*EXERCISE PROMPT:* Excerpt from the entries below: please repeat exactly the lines from the one containing "Collapse the Neutral experience vector group" through the last one, both ends included, with no pictures.

SUPPLIED MATERIAL START

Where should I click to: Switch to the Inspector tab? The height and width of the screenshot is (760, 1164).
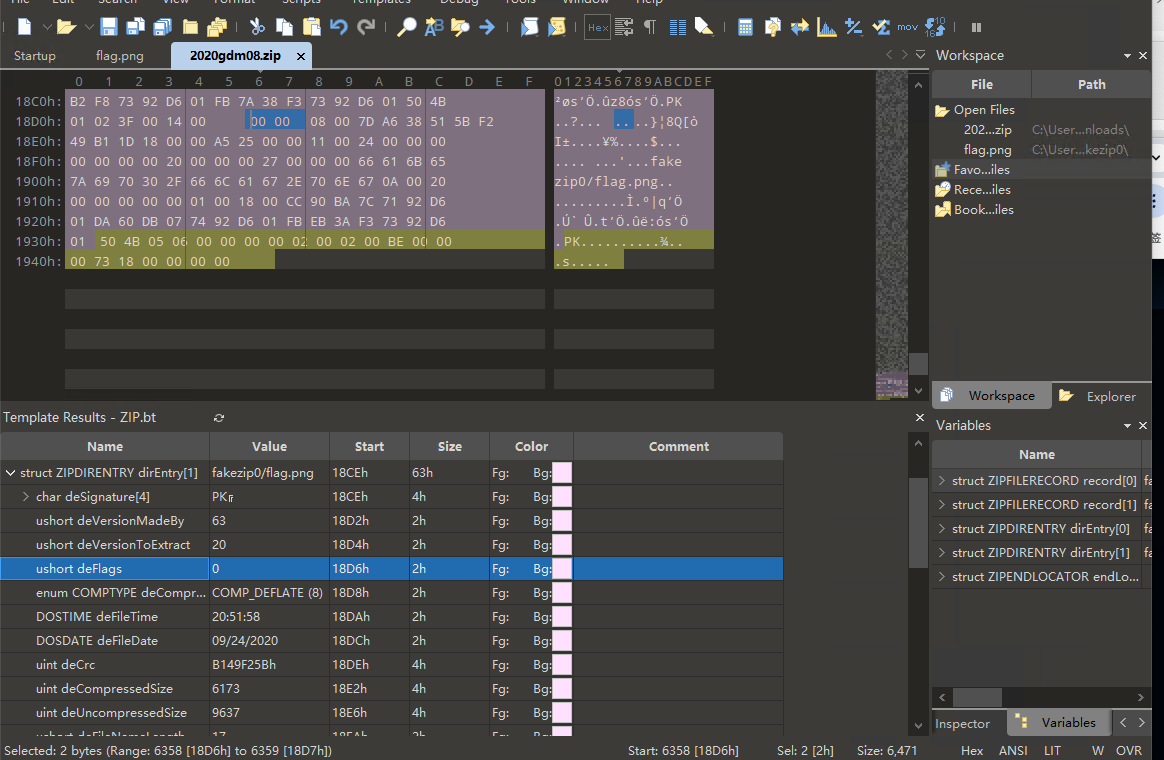[x=962, y=723]
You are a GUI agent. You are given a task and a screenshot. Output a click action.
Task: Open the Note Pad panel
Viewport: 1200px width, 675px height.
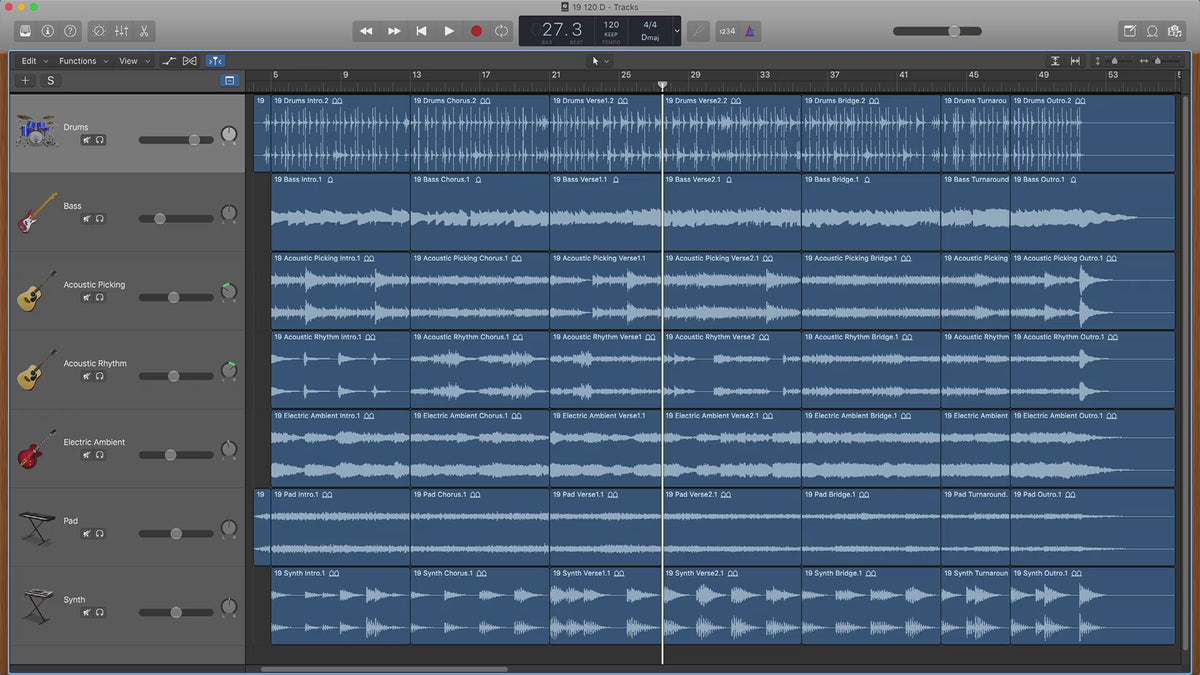[1129, 31]
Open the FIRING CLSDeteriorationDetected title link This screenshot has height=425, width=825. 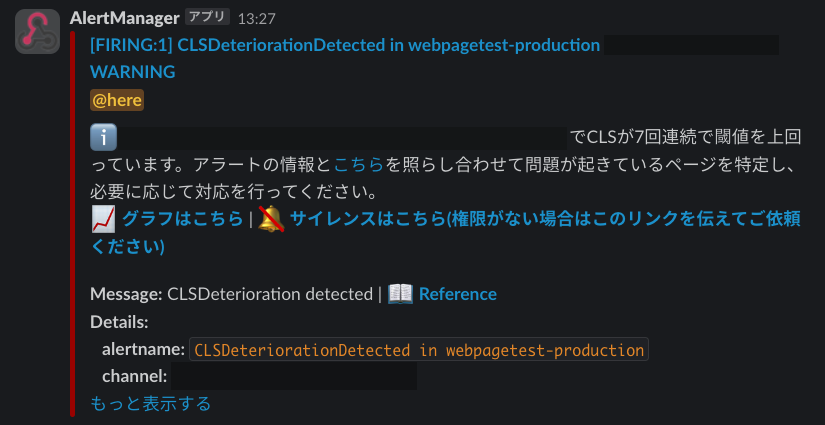[345, 45]
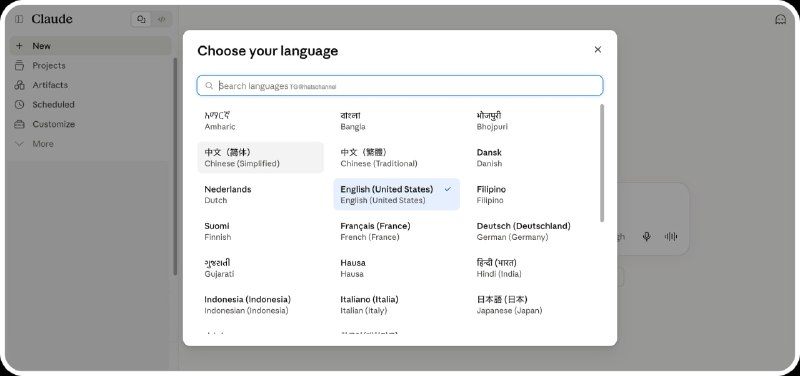Select Chinese (Simplified) language

pyautogui.click(x=260, y=158)
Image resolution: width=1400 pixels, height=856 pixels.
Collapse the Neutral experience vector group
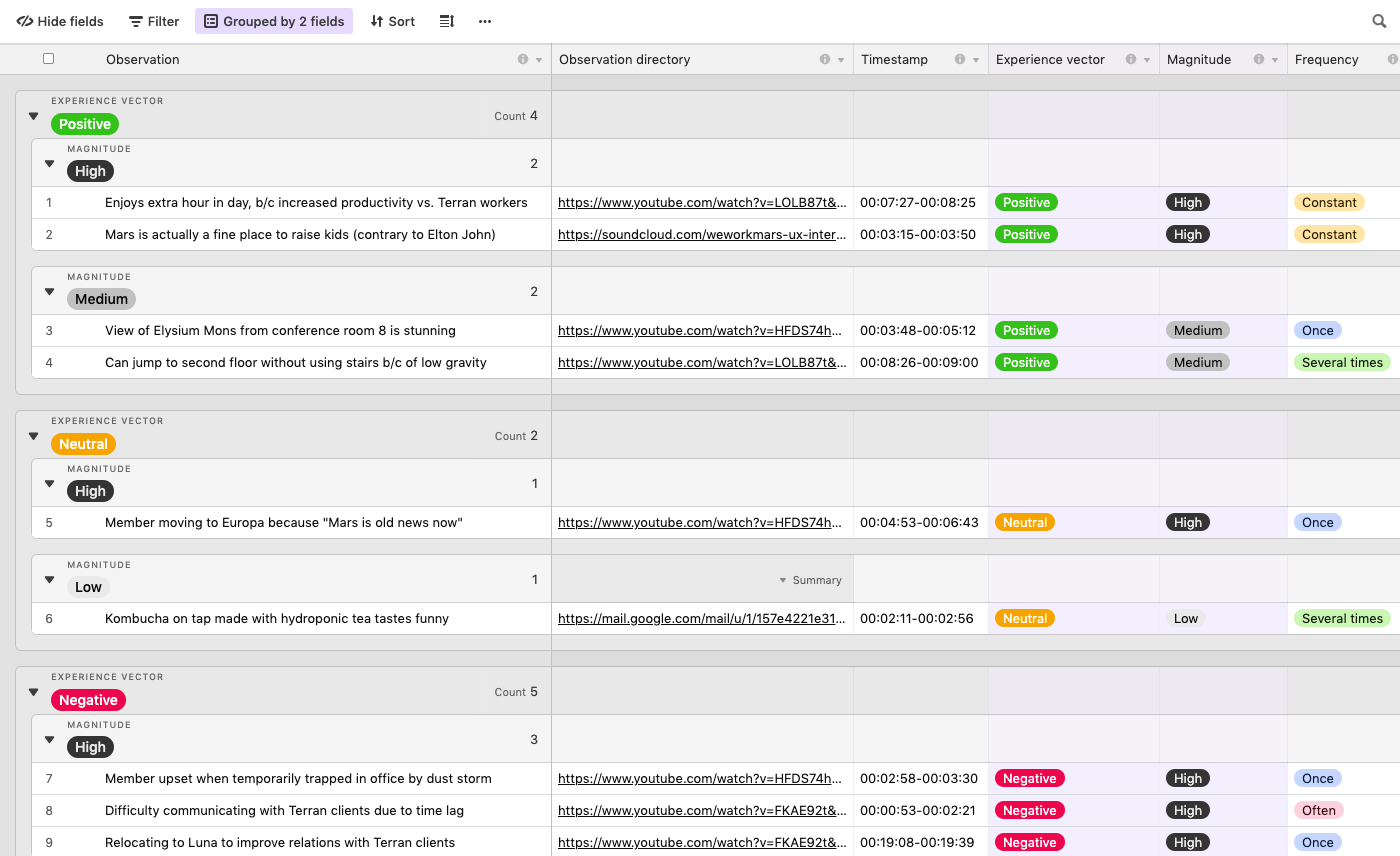coord(33,436)
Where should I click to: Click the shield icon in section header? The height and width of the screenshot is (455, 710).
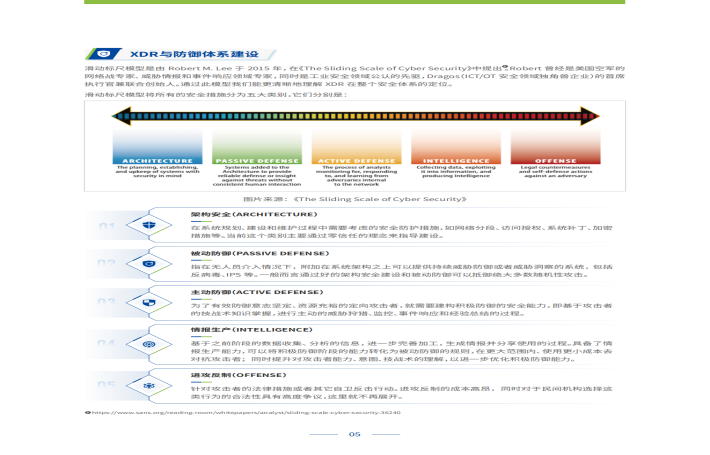point(104,54)
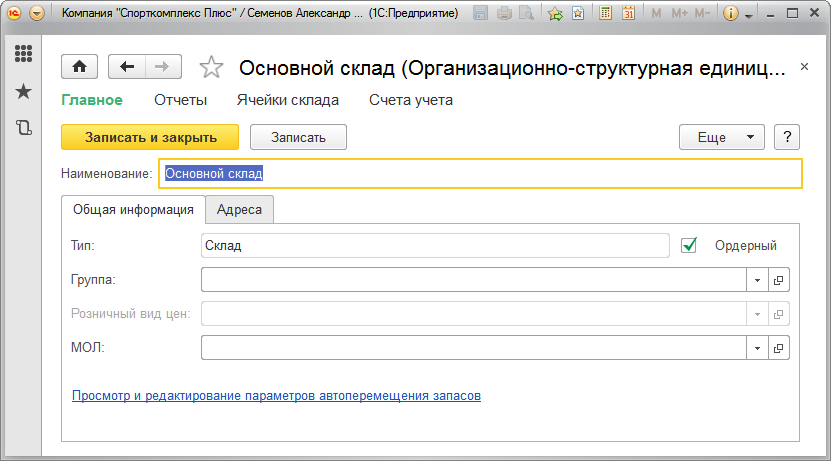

SUPPLIED MATERIAL END

*FINISHED EXERCISE:*
Collapse the Neutral experience vector group
coord(33,436)
Where should I click to: Click the shield icon in section header? The height and width of the screenshot is (455, 710).
point(104,54)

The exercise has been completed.